かぼちゃの前座

 俺はケルト峡湾までの神さまを引き連れ、ハロウィンカーニバルに参加することになった。

「いや、参加というか……」

 ここにも魔神は居て、魔神を倒すことで、2人の神さまが解放できるらしい。
 ハロウィンだけあって、道にも装飾が施されている。どこかおどろおどろしい。

「レイシさん、平気ですか?」
「何が?」
「ここに捜し人が居るかもしれないんですよね?」

 俺は口をつぐんだ。――そうなのだ。
 今まで旅してきた中で、特に何か思った場所は無かったのに、ここだけは違う。
 捜し人が居る――何だか、懐かしい感じがするのだ。

「でも、ハロウィンで懐かしい感覚っていうのも、変だよな。どういうことだろ」
「ハロウィン?」
「ハロウィンっていうと、オイフェとか?」
「オイフェとマクリルか?」
「……皆知り合いなのかよ……」

 そうか、でも確かにこの会場はケルト峡湾の近くにあるから、ケルトの神とは仲が良いのかもしれない。

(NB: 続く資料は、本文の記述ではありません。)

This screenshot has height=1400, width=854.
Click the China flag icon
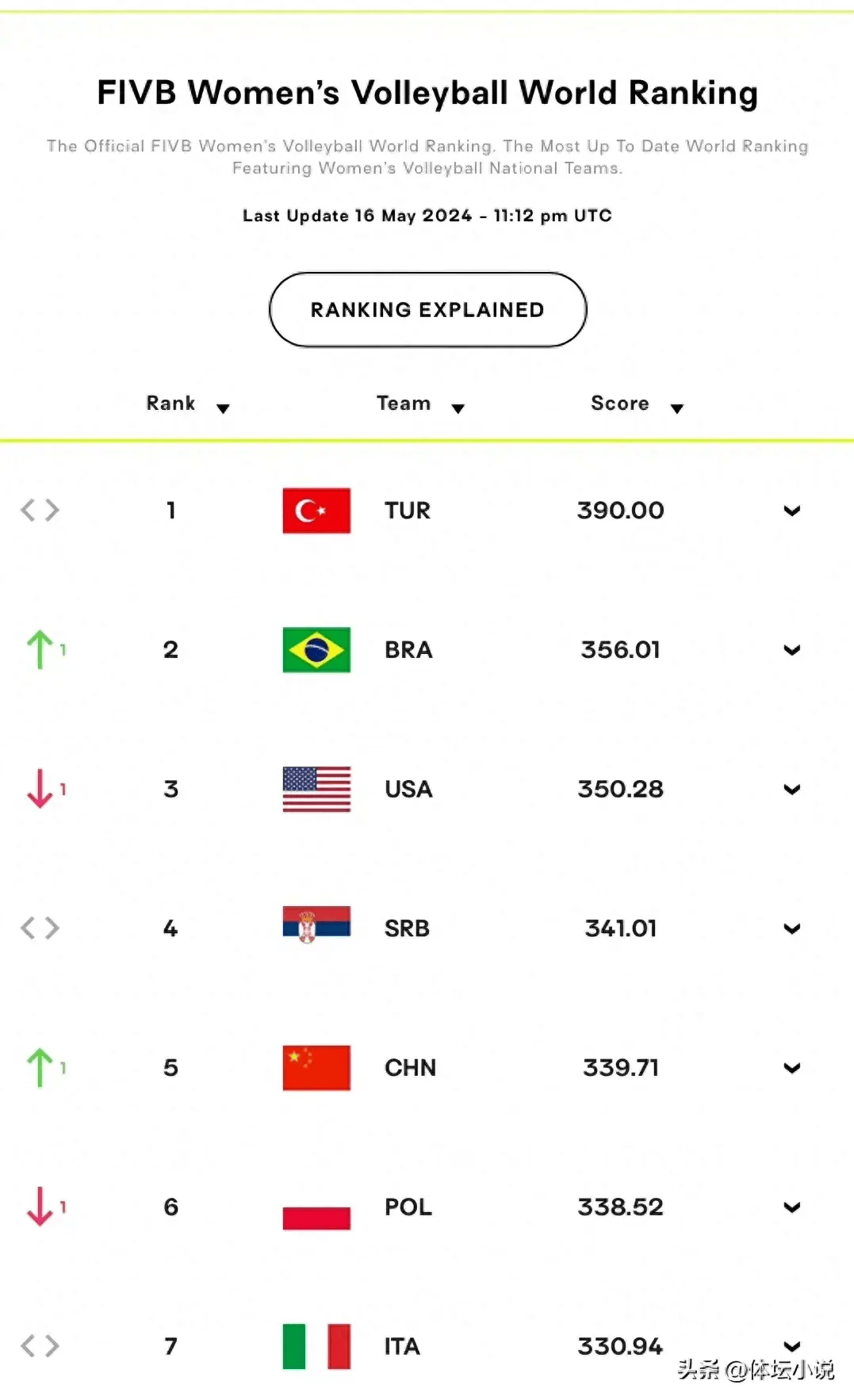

「もしかすると、レイシさんの捜し人はケルト神かもしれませんね」
「ケルト? あぁそうか、その可能性があるよな……」
「でも俺たちじゃなかったんだろ?」
「オイフェとか、マナナン・マクリルだって居るじゃん」

 2人とはいたずら仲間なんだよね、とアポロンが付け足す。

「レイシさん、聞き覚えはありますか?」
「さあ……名前聞いて思い出せるなら、苦労しないけどな」
「……そうですよね……」
「まあ、解放できたら思い出すこともあるかもしれないな、皆頼む」
「勿論だ」

 ヴァルキリーがまず、すいと先頭に立つ。

「どうした?」
「……来る」
「え?」

 空気を切り裂くような音がして、ヴァルキリーの目の前に、フードを被った奴が現れた。
 鎌を持っている――その風貌は、まるで死に神。

「グリムローパー!」

 魔神だろうか。まあただの敵には見えない。
 グリムローパーと呼ばれたその魔神は、低い声で笑う。

『随分と解放したものだな……』
「ぐっ……」

 その声は、耳障りだ。俺は頭を押さえてうずくまる。

『おや、記憶があるのか。完全に消してしまったつもりだったが』
「お前……誰だ……俺を、知ってる、のか……?」
『思い出せなくて苦しんでいるのか……それはそれで面白い、な』

 グリムローパーが鎌を閃かせる。
 俺の傍にはスサノオノミコトがやってきて、他の神さまは、グリムローパーに跳びかかっていった。

『多勢に無勢か……ここは引かせてもらうよ』

 ククッと喉の奥で笑うような声が聞こえて、グリムローパーが姿を消す。
 それだけで大分身体が楽になった。

「大丈夫か、レイシ……?」
「あぁ……でも、これで1つ分かった」

 俺は何とか立ち上がる。

「やっぱりここは、俺に関係がある」

 グリムローパーは何か知っているようだった。
 奴から聞くのは何とも癪だが、関係あることを知れただけでよかった。

「進もう、立ち止まっていられない」

 漸く見つけた手がかりなのだ、もう、逃がさない。